The FV4000MPE supports a broad range of specimen formats including cultured primary neurons, brain slices (acute and organotypic), zebrafish embryos, mouse cortical windows, and explanted human tissue biopsies. Its low-phototoxicity imaging paradigm aligns with GLP-compliant longitudinal studies requiring repeated measurements over hours or days. The system meets ISO 13485 design control requirements for research-use-only instrumentation and supports audit-ready metadata logging per FDA 21 CFR Part 11 when paired with EVIDENT’s FV software v5.2 or later. All optical components comply with IEC 60825-1:2014 Class 4 laser safety standards, with integrated interlocks, shutter controls, and real-time power monitoring.

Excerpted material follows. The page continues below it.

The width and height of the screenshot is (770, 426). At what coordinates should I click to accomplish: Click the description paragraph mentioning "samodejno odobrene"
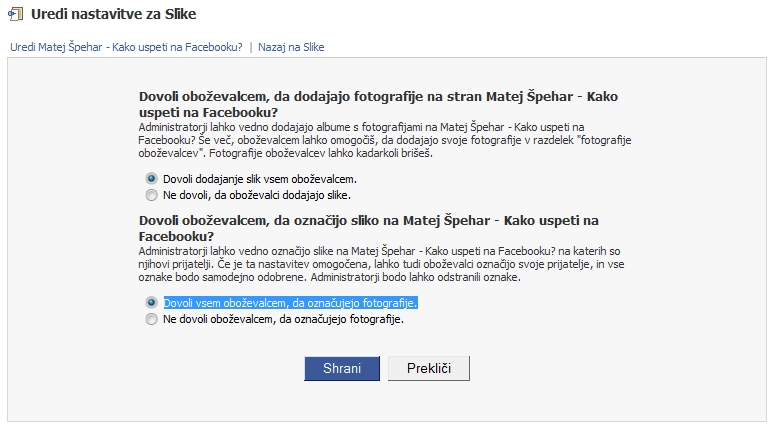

Software & Data Management

FV software provides a unified environment for acquisition, processing, and analysis—including batch deconvolution, Z-stack alignment, drift correction, and pixel-intensity calibration traceability. Raw data is saved in standardized OME-TIFF format with embedded metadata (excitation wavelength, PMT voltage, dwell time, stage coordinates). Time-series datasets support HDF5 export for interoperability with Python-based analysis pipelines (e.g., CaImAn, Suite2p). Audit trails record user actions, parameter changes, and instrument state transitions—essential for regulatory submissions under GxP frameworks. Optional FV Connect module enables remote monitoring and collaborative annotation via secure HTTPS endpoints.

Applications

• In vivo functional neuroimaging: Calcium dynamics in dendritic spines, microglial motility, and astrocytic Ca²⁺ waves in awake, head-fixed mice.
• Developmental biology: Cell migration tracking and morphogen gradient mapping in thick embryonic tissues using spectrally distinct fluorophores.
• Oncology research: Tumor microenvironment visualization—including immune cell infiltration, angiogenesis, and hypoxia sensing—within orthotopic xenograft models.
• Fibrosis and inflammation studies: Collagen SHG/THG contrast combined with immunofluorescence labeling in liver, lung, and kidney tissue sections.
• Pharmacokinetic profiling: Real-time drug distribution and metabolite formation in perfused organ-on-chip platforms.

FAQ

What laser sources are compatible with the FV4000MPE?
The system accepts Ti:Sapphire, OPO, and fiber-based ultrafast lasers with pulse widths <150 fs and repetition rates between 80–100 MHz. Standard coupling supports wavelengths from 680–1300 nm.
Can the FV4000MPE perform FLIM or spectral unmixing?
Yes—when equipped with time-correlated single-photon counting (TCSPC) hardware and spectral detectors, it supports fluorescence lifetime imaging microscopy (FLIM) and linear unmixing of >4 spectrally overlapping fluorophores.
Is the SilVIR detector cooled, and what is its typical dark count rate?
SilVIR detectors operate at thermoelectrically stabilized temperatures (−15°C), achieving dark count rates <500 cps/mm² at full gain—critical for low-light deep-tissue signal recovery.
How does the FV4000MPE handle chromatic dispersion across multiple excitation wavelengths?
TruResolution objectives incorporate multi-element achromatic correction optimized for NIR, while the scan lens and tube lens assembly include dispersion-compensating elements to maintain diffraction-limited focus across 700–1100 nm.
Does the system support automated tile scanning and stitching for large-area imaging?
Yes—motorized XY stages and piezo Z-drives integrate with FV software for programmable mosaic acquisition, with real-time overlap correction and seam-free stitching using phase-correlation algorithms.